L'écrivain et acteur américain Sam Shepard est mort

« I’d live on a train if someone gave me one. » (Si quelqu’un me donnait un train, j’en ferais ma demeure.) Cette phrase tirée de Motel Chronicles (1982) résume l’homme et l’œuvre portés par une quête authentique de la vie et de ses douleurs, de la passion et de ses félicités.

L’écrivain et acteur américain Sam Shepard est mort

 

« I’d live on a train if someone gave me one. » (Si quelqu’un me donnait un train, j’en ferais ma demeure.) Cette phrase tirée de Motel Chronicles (1982) résume l’homme et l’œuvre portés par une quête authentique de la vie et de ses douleurs, de la passion et de ses félicités.

Sam Shepard, un homme-artiste, un homme-orchestre. À la fois acteur de cinéma et de télévision (Frances, L'Etoffe des héros, Un été à Osage County), dramaturge célébré à Broadway (L'Enfant enfoui, L'Ouest, le vrai), parolier de la ballade Brownsville Girl pour Bob Dylan, batteur de rock dans sa jeunesse, scénariste de l’envoûtant Paris, Texas de Wim Wenders, auteur de nouvelles et poèmes dont le lyrisme exubérant s’allie à l’humour plat.

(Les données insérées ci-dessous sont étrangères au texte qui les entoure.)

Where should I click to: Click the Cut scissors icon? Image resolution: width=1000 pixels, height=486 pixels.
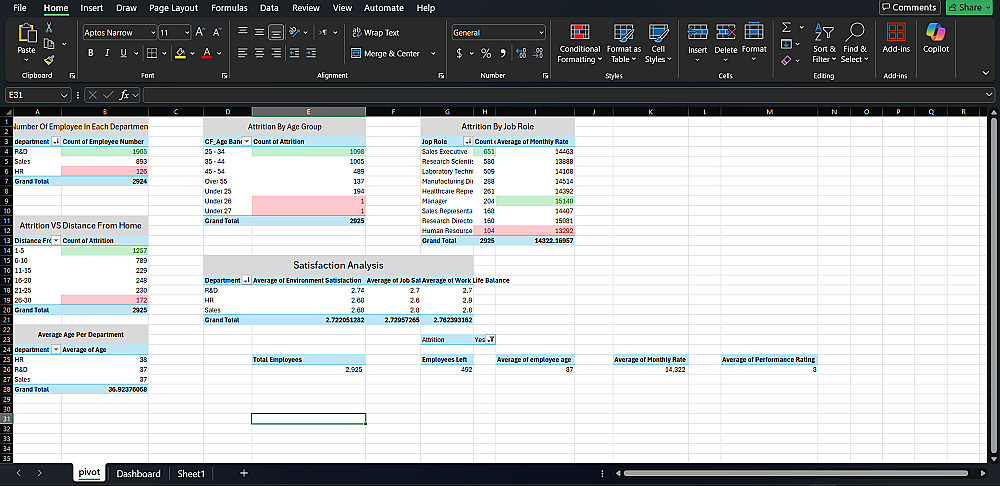click(49, 29)
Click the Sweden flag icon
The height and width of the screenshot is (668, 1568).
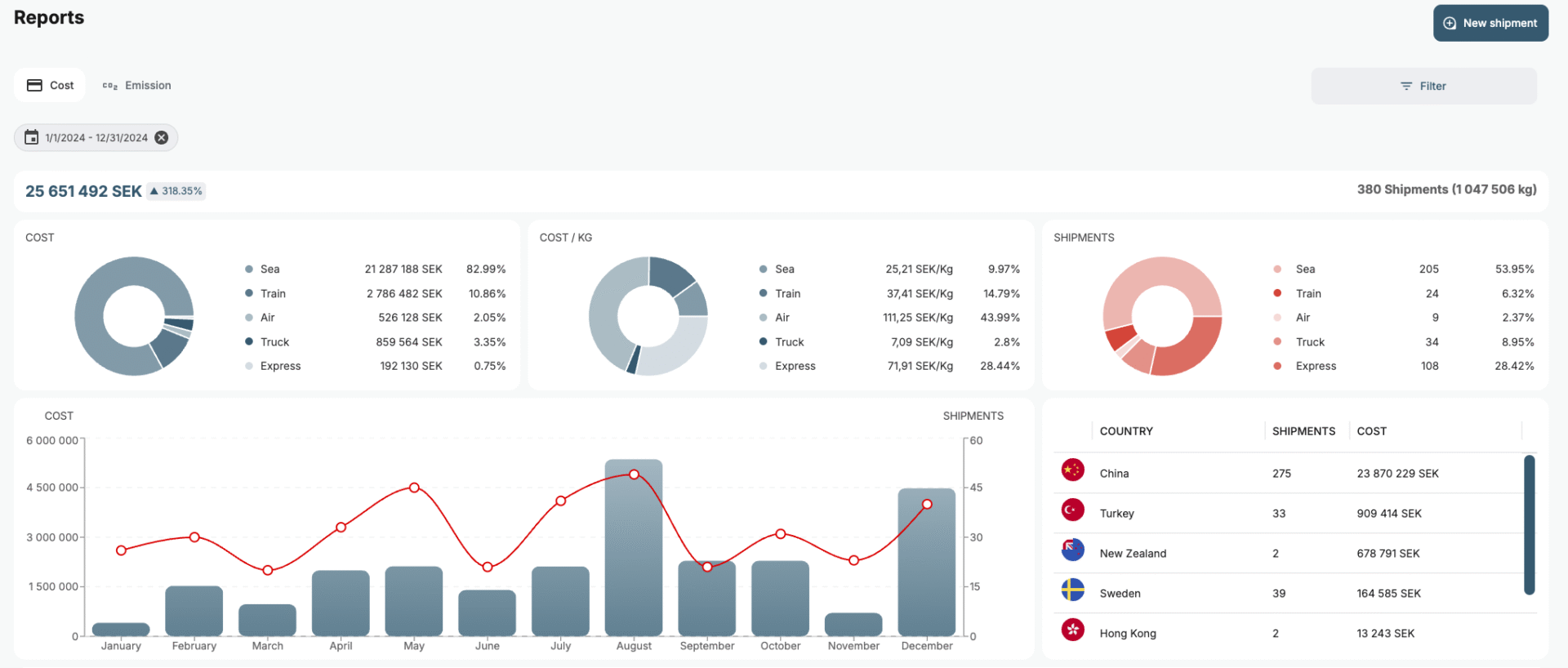[1072, 590]
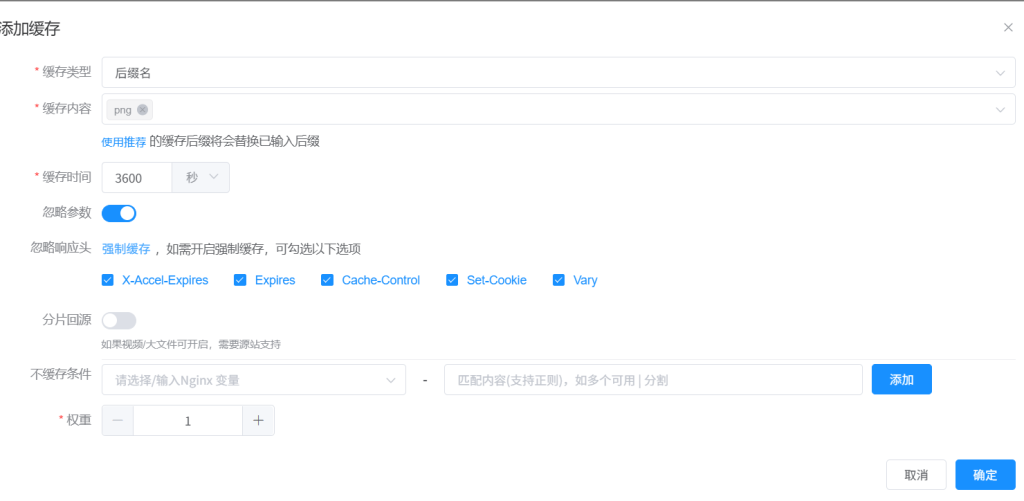The width and height of the screenshot is (1024, 501).
Task: Uncheck the Set-Cookie checkbox
Action: tap(452, 280)
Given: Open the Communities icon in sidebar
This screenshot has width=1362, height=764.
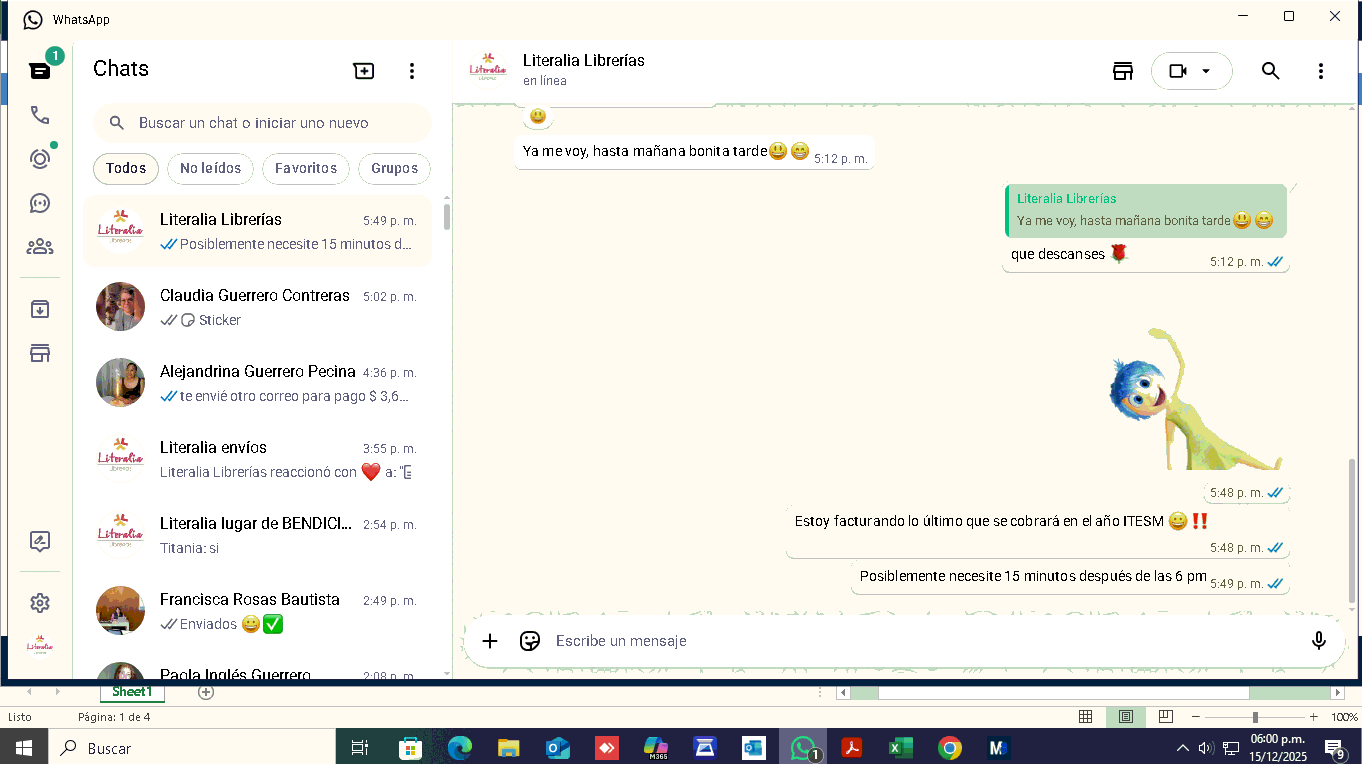Looking at the screenshot, I should pyautogui.click(x=40, y=246).
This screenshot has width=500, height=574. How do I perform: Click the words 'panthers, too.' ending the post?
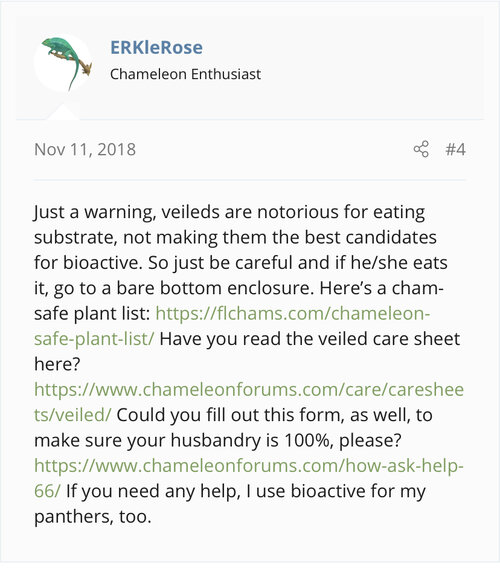coord(93,517)
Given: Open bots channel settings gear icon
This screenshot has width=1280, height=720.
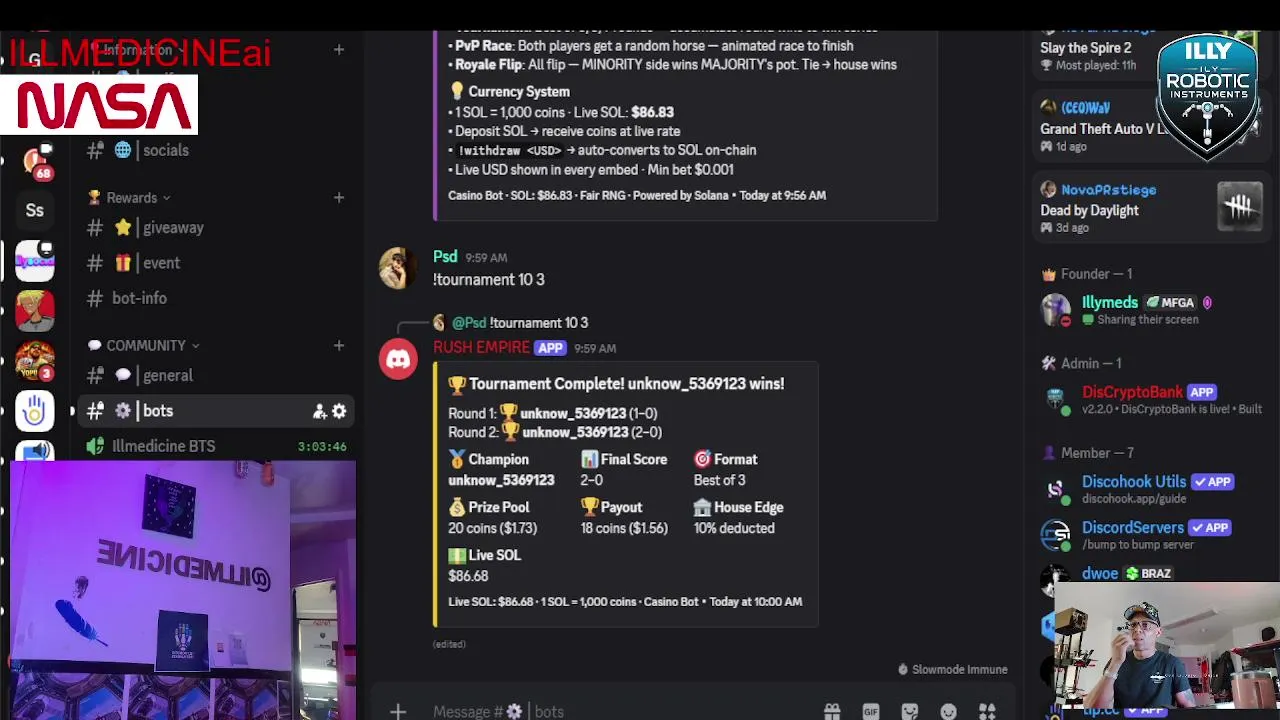Looking at the screenshot, I should point(339,411).
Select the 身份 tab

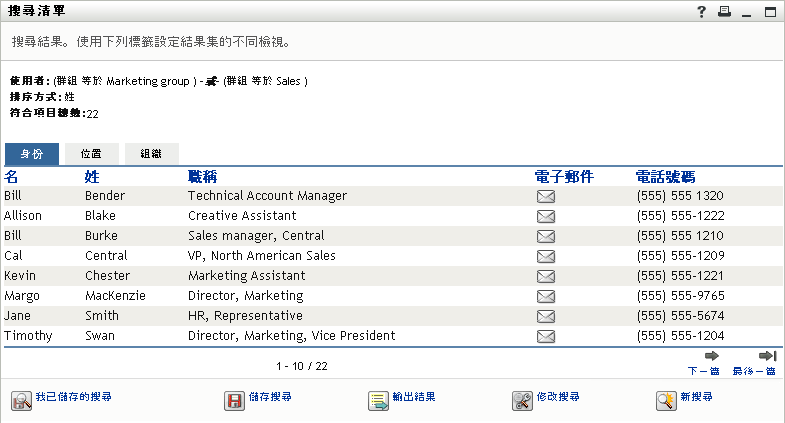pyautogui.click(x=31, y=154)
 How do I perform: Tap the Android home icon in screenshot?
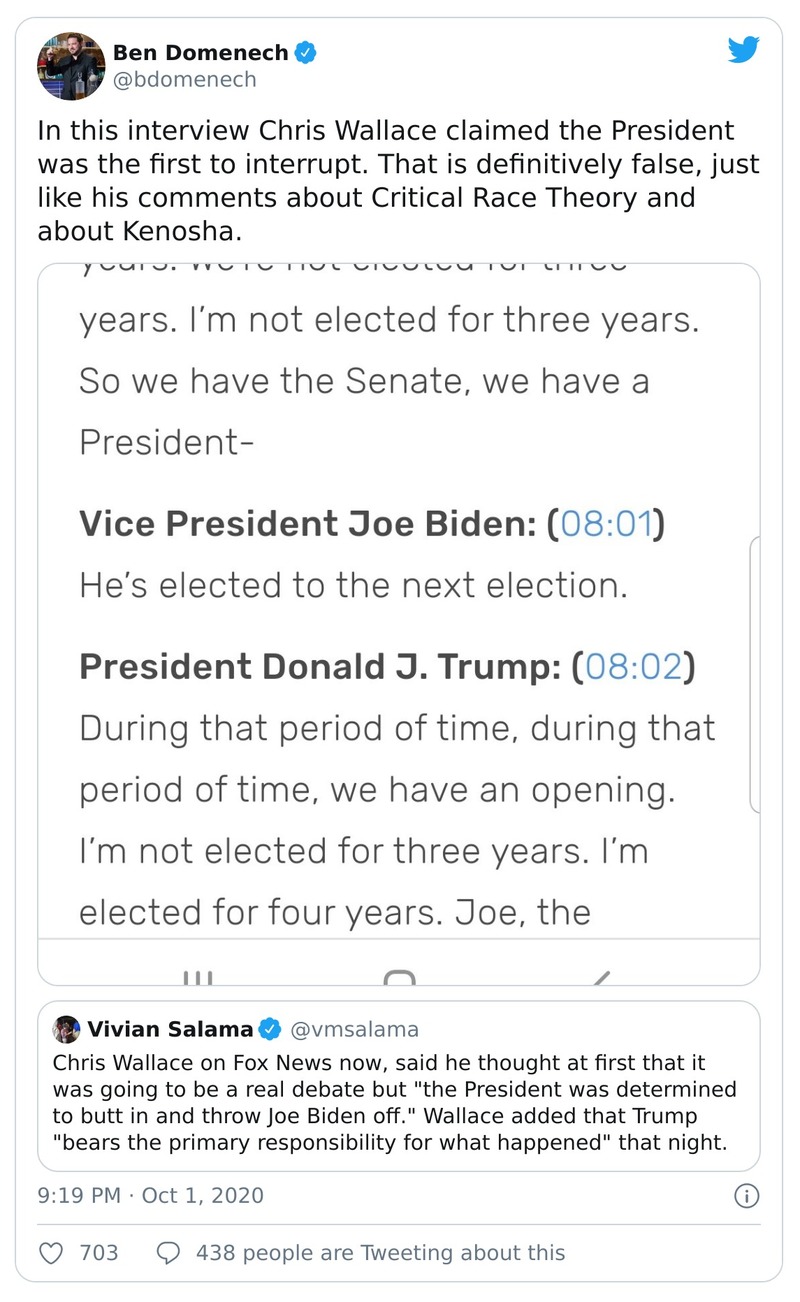(x=399, y=977)
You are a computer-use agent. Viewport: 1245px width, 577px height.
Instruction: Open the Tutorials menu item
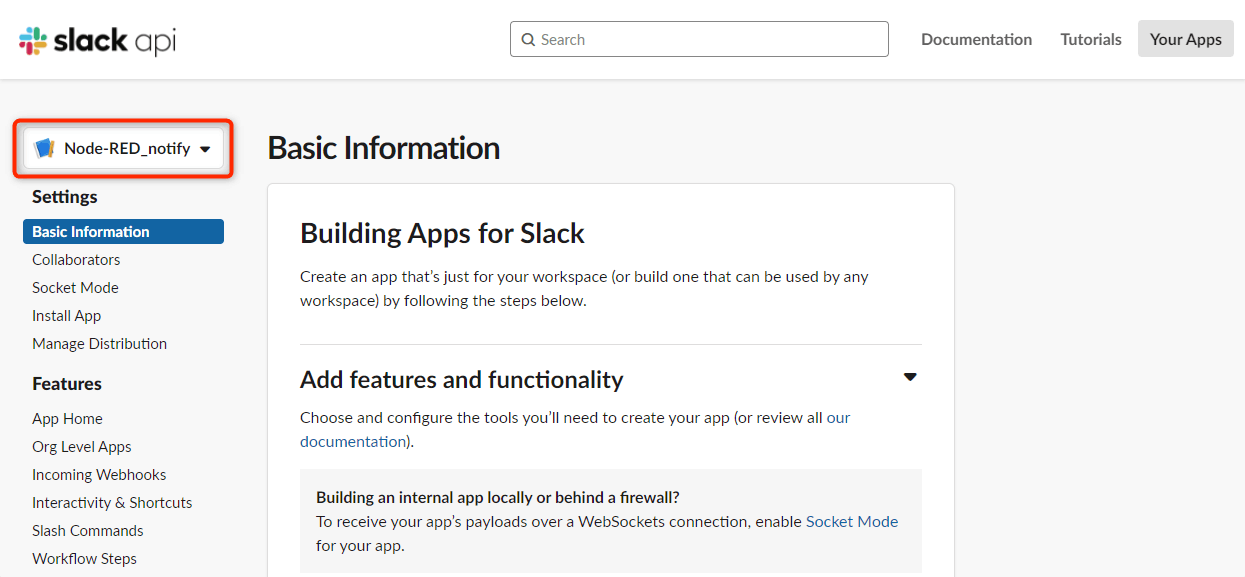(1091, 39)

Sam Shepard, l’homme qui a été un temps le compagnon de Patti Smith, puis de Jessica Lange pendant trente ans. Aussi le père de trois enfants.

Un cowboy qu’on imagine au grand cœur, un homme juste qui ne se veut pas justicier. Il ne sera jamais John Wayne ni Gary Cooper. Malgré son air taciturne. D’une grande culture, connaissant la valeur des mots pour dire le mal qui ronge la famille américaine et les maux qui sapent la société américaine. Plus baroque qu’Arthur Miller, peut-être plus acerbe qu’August Wilson.  Lui qui aimait les routes et paysages d'Amérique.

Sam Shepard – on l'imagine dans un film de Jim Jarmusch. D'errance en errance.